An anecdote: just the other day I've had to implement batching instead of concurrent parallel processing because PostgreSQL really hated me having thousands of concurrent transactions on the same table.
My particular workflow was essentially this - I get a batch (full state dump) with some products, and I need to update my `products` table to keep track of them (soft-deleting what had disappeared, inserting new, updating existing):
BEGIN;
-- Quickly load the batch into a temporary table
CREATE TEMPORARY TABLE products_tmp (LIKE products INCLUDING ALL) ON COMMIT DROP;
COPY products_tmp FROM STDIN;
-- Soft-delete products missing from the current batch
UPDATE products SET is_active = FALSE WHERE is_active AND store_id = ANY($1) AND id NOT IN (SELECT id FROM products_tmp WHERE store_id = ANY($1));
-- Upsert products from the current batch (add new, update existing)

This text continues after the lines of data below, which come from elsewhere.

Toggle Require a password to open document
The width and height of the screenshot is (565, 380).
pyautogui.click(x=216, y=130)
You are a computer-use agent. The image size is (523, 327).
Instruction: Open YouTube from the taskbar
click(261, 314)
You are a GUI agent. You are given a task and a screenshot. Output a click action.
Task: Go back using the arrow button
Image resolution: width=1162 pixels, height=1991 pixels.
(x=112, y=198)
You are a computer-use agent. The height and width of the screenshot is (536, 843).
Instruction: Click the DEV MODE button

INSERT INTO products (...) SELECT ... FROM products_tmp ON CONFLICT (id) DO UPDATE SET ...;
COMMIT;
With just a few thousands of concurrent writers things started to look quite ugly, with constant serialization failures (I started at SERIALIZABLE, then downgraded to REPEATABLE READ, was reluctant to use READ COMMITTED) and deadlocks preventing me from performing some DDL (schema migrations) on the products table.
So I've started to batch those batches elsewhere and dump them at periodic intervals - and things started to look a lot better. Maybe that was a naive/bruteish approach and I should've done some parameter tweaking and/or fancy table partitioning or something else (idk) for congestion control instead, but at least it worked.